Equally important work was also being done on medieval and Renaissance world maps as a genre, particularly by medievalists such as Anna-Dorothee von den Brincken and Jorg-Geerd Arentzen in Germany and by Juergen Schulz, primarily an art historian, and David Woodward, a leading historian of cartogra¬phy, in the United States. The cumulative effect has been to enable us at last to evaluate the map in terms of its actual (largely non-geographical and not exclusively religious) purpose, the age in which it was created and in the context of the general development of European cartography. Today, with the map in the headlines of thc popular prcss, it may be time to give a brief resume of what is currently known about it and to attempt to explain some of its more important features in the light of recent research. Much of the text that follows is an amplification of information panels and leaflets prepared for the British Library's current display of the map.

Medieval World Maps
The Hereford World Map is the only complete surviving English example of a type of map which was primarily a visualisation of all branches of knowledge in a Christian framework and only secondly a geographical object. It can best be understood in the context of the tradition to which it belonged.

After the fall of the Roman empire in the fifth century, monks and scholars struggled desperately to preserve from destruction by pagan barbarians the flotsam and jetsam of classical history and learning; to consolidate them and to reconcile them with Christian teaching and biblical history. The Old and New Testaments contained few doctrinal implications for geography, other than a bias in favour of an inhabited world consisting of rhree interlinked continents containing descendants of Noah's three sons. In the eyes of some (but by no means all) theologians, a fourth inhabited continent, the Antipodes, would implicitly have denied the descent of mankind from Noah, and the depiction of such a continent was deemed to be heretical by them. Most medieval mapmakers seem to have accepted this constraint, but world maps showing four continents are not uncommon: notably the world maps created by Beatus of Liebana in the late eighth century to illustrate his commentary on the Apocalypse of St. John. Generally, though, it was not difficult to adapt surviving copies of existing, secular world maps to suit the purposes of Christian writers from the fifth century onwards.

There would have been several models to choose from, corresponding to the widely differing cartographic traditions inside the Roman Empire, but it seems that the commonest image descended from a large map of the known world that was created for a portico lining the Via Flaminia near the Capitol in Rome during Christ's lifetime. This now-lost map was referred to in some detail by a number of classical writers and it seems to have been created under the direction of Emporer Augustus's son-in-law, Vipsanius Agrippa (63-12 BC) for official purposes. It was based on survey and on military itineraries and reflected the political and administrative realities of the time. It may have incorporated information from an earlier survey commissioned by Julius Caesar and, to judge from some early references, it may originally have shown four continents. The medievalised depiction on the bottom left corner of the Hereford world map of 'Caesar Augustus' commissioning a survey of the world from three surveyors representing the three corners of the world may be based on a muddled - and religiously acceptable - memory of these classical events.

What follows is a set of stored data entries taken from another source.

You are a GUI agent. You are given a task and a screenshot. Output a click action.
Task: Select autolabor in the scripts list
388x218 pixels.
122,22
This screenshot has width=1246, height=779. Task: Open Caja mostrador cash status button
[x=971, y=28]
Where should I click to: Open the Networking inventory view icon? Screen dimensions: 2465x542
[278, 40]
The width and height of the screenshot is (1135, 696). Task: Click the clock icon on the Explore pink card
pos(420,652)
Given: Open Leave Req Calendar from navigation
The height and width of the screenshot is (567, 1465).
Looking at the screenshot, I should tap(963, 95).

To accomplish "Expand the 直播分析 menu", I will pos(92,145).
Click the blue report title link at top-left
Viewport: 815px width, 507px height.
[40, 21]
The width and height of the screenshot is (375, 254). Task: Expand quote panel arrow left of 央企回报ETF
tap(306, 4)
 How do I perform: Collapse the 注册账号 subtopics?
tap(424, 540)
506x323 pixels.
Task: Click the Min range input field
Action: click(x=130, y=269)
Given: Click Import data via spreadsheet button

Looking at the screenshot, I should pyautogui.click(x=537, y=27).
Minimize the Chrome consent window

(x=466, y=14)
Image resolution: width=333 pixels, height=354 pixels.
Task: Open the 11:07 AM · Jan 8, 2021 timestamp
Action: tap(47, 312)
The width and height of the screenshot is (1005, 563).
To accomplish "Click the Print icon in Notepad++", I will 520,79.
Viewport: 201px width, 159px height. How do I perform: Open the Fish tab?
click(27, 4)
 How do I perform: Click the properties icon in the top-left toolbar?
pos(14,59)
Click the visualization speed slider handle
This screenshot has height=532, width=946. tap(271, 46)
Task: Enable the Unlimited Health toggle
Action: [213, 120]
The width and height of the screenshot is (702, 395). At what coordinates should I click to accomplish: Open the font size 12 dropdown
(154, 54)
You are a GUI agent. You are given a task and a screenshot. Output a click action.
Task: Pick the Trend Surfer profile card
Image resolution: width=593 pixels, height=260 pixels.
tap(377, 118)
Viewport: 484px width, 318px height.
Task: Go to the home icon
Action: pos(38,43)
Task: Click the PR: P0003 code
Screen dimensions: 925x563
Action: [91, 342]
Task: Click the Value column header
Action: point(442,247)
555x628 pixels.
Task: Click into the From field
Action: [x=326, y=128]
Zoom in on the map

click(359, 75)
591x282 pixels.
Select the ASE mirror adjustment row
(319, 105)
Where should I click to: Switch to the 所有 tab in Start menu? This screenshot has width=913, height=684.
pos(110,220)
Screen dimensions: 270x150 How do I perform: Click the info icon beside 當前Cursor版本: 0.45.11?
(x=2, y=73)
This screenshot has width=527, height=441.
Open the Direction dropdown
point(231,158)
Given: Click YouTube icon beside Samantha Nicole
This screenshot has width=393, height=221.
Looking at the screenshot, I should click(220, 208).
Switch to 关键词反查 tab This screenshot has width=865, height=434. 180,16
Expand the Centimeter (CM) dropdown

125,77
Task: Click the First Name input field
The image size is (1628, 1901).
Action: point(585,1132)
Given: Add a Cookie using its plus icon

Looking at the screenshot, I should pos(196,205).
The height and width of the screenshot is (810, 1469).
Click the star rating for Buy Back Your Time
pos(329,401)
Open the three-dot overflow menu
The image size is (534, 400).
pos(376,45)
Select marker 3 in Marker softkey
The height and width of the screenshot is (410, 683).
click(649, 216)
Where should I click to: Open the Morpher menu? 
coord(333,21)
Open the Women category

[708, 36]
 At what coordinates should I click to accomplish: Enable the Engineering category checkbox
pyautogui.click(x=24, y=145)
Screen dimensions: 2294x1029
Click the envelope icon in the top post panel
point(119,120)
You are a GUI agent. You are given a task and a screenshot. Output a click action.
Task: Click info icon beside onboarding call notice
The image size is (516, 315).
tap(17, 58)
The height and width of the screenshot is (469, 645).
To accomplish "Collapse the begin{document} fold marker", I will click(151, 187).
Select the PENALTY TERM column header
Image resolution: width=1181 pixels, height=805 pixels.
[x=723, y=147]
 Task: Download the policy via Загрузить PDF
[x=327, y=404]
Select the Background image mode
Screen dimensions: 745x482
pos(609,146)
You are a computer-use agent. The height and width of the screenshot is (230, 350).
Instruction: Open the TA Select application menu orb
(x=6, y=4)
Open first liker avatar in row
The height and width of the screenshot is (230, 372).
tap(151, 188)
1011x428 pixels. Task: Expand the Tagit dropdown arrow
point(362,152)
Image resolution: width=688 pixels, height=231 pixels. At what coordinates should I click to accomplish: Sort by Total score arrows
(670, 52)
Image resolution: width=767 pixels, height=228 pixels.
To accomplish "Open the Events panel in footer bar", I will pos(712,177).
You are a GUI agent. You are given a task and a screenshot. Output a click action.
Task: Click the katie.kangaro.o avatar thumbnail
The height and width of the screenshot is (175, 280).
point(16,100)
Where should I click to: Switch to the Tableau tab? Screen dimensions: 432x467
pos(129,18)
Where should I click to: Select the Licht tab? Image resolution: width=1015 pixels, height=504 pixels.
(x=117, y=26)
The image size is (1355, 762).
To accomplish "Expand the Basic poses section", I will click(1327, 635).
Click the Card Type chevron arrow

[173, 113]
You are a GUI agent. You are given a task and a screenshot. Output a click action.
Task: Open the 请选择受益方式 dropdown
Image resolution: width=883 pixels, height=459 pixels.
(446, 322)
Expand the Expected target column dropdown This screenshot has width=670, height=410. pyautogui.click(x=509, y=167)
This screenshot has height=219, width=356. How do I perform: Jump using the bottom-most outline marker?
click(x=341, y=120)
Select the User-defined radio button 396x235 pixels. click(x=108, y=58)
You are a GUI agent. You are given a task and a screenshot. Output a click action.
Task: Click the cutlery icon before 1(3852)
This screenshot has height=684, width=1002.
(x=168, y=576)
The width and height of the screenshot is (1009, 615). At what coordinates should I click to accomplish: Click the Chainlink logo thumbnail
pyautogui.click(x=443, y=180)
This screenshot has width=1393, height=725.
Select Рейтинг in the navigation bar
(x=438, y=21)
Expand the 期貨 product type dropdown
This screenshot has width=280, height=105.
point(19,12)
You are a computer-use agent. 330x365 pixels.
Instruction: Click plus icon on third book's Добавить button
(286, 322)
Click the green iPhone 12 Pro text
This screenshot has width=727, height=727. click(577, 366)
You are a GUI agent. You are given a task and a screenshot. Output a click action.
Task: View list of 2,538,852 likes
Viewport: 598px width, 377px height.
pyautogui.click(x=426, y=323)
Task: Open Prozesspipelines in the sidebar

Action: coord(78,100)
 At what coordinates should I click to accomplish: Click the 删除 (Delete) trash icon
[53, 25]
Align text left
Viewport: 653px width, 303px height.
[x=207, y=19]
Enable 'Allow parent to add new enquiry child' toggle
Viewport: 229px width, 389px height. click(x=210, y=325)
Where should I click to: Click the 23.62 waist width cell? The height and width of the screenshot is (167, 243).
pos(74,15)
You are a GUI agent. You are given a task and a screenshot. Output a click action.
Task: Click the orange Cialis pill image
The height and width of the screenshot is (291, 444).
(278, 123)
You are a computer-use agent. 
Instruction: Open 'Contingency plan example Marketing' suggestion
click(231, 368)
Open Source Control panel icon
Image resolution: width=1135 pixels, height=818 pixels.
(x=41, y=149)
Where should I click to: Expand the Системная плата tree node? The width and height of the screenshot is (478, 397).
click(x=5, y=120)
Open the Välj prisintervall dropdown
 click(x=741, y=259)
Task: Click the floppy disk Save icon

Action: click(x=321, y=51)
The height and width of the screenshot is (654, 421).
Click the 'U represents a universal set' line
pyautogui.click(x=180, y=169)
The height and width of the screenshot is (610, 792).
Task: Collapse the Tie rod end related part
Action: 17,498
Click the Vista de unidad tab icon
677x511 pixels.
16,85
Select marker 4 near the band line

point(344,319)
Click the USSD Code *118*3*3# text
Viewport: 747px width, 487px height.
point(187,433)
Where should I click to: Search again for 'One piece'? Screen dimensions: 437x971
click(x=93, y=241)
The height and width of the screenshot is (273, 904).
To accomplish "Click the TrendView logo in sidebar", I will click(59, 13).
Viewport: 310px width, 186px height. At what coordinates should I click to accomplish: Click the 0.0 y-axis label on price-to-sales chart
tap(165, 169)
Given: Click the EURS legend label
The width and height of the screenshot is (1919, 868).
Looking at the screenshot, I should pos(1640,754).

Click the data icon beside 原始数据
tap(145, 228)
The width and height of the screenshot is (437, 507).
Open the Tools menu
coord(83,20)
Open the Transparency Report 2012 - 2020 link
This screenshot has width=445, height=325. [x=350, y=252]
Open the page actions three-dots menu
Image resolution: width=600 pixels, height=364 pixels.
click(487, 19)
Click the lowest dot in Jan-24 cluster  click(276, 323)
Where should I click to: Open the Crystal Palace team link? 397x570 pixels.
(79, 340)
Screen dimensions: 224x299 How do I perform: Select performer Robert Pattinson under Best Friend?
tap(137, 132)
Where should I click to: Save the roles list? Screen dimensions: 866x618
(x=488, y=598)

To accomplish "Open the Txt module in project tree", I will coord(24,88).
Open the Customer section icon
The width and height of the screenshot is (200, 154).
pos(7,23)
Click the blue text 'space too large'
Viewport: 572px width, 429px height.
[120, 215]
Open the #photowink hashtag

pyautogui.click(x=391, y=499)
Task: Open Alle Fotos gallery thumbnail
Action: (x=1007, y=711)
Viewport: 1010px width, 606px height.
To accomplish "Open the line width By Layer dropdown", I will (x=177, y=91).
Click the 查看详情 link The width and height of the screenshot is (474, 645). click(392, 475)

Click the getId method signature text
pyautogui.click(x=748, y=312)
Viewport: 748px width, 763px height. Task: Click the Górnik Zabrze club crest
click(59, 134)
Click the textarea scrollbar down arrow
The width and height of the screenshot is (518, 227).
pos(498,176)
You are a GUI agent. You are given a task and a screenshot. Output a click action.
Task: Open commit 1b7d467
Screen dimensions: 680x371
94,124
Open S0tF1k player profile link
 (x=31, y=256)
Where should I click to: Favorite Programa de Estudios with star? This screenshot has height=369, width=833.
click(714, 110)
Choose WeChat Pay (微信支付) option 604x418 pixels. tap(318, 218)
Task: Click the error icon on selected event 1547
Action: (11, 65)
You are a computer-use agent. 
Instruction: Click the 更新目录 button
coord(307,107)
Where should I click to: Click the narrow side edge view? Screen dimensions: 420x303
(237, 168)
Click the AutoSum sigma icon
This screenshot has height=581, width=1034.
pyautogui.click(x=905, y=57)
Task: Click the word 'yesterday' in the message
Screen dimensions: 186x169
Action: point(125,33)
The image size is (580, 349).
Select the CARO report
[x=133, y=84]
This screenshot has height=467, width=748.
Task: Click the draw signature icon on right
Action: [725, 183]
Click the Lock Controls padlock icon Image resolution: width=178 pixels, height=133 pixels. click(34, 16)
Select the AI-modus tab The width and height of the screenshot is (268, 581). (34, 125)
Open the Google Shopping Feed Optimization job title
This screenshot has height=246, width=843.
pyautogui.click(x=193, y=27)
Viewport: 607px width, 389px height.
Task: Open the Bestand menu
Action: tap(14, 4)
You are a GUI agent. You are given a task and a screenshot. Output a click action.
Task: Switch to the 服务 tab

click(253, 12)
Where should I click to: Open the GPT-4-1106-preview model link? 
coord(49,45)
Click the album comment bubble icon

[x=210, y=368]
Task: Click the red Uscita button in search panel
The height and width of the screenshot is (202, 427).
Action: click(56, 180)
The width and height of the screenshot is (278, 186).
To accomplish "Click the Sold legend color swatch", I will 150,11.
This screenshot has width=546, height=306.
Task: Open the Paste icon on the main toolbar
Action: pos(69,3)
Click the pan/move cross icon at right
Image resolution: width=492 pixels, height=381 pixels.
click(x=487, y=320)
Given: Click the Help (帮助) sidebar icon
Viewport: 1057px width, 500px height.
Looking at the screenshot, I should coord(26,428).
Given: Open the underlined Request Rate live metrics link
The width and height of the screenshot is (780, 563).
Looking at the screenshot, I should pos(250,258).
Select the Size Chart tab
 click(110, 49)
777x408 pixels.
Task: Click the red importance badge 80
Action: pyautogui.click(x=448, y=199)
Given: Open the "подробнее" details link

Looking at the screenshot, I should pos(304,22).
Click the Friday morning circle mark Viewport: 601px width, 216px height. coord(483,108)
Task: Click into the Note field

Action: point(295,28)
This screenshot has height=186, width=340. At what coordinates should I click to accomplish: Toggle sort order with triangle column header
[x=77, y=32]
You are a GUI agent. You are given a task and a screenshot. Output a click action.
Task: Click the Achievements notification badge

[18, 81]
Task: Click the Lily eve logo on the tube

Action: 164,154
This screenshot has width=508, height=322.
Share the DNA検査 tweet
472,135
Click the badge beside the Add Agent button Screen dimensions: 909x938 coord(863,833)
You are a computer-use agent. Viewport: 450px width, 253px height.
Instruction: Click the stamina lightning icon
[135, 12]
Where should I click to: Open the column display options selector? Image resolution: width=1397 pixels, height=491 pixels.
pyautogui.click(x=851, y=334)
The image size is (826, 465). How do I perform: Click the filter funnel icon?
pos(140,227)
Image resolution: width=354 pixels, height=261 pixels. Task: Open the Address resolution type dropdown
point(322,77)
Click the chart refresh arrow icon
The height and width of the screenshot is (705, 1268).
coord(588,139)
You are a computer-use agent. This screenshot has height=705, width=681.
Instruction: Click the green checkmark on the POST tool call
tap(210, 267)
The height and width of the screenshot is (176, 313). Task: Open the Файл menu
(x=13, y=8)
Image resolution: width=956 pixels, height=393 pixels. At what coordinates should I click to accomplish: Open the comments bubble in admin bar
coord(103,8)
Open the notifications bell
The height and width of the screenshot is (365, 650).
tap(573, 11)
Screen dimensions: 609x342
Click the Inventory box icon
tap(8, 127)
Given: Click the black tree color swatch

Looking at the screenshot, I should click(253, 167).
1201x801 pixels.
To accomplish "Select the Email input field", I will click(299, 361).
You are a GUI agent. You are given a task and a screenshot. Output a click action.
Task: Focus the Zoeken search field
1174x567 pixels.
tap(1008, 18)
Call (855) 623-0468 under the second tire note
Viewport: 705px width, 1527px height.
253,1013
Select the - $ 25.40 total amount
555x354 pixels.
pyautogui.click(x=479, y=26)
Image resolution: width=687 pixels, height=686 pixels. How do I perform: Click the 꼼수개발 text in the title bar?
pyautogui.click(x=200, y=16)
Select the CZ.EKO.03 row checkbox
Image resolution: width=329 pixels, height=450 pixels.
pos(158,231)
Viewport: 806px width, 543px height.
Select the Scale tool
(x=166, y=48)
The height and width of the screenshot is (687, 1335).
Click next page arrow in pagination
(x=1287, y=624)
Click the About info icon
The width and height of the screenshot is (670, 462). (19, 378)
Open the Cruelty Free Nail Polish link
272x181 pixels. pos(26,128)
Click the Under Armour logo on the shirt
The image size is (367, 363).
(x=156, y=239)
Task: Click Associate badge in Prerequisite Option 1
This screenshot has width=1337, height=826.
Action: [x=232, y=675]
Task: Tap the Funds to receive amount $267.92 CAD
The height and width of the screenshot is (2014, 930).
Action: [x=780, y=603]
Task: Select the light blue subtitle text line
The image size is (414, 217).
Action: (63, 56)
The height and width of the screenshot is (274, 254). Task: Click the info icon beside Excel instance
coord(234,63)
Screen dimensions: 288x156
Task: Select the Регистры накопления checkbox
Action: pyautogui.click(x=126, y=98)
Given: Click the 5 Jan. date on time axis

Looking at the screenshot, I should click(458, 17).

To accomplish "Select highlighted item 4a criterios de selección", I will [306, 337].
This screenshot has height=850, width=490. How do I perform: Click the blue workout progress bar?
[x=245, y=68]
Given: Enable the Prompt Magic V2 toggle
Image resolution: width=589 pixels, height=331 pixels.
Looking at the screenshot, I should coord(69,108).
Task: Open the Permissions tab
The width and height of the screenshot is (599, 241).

Recent writers such as Arentzen have suggested that, simply because of their sheer availability, from an early date different versions of this map may have been used to illustrate texts by scholars such as St. Augustine of Hippo's student, Orosius (fl.410) and by Isidore of Seville (c. 560-636) , about the nature, peoples and wild life of the world. These texts owed much to classical writers, particularly Pliny the Elder (23-79), who himself derived much of his information from still earlier writers such as the fifth century BC Greek historian Herodotus.

Eventually some of the information from the texts became incorporated into the maps themselves, though only sparingly at first. As the centuries went by, more and more was included with references to places associated with events in classical history and legend (particularly fictionalised tales about Alexander the Great) and from biblical history with brief notes on and the very occasional illustration of natural history. Where space allowed, reference was also made to important contemporary towns, regions, and geographical features such as freshly-opened mountain passes. As befitted the encyclopaedic texts that they illustrated, the maps became visual encyclopaedias of human and divine knowledge and not mere geographical maps. Even though the inscriptions on the maps gradually became more and more garbled and the information more and more embellished, distorted, and misunderstood, they nevertheless retained their tenuous links with ancient learning.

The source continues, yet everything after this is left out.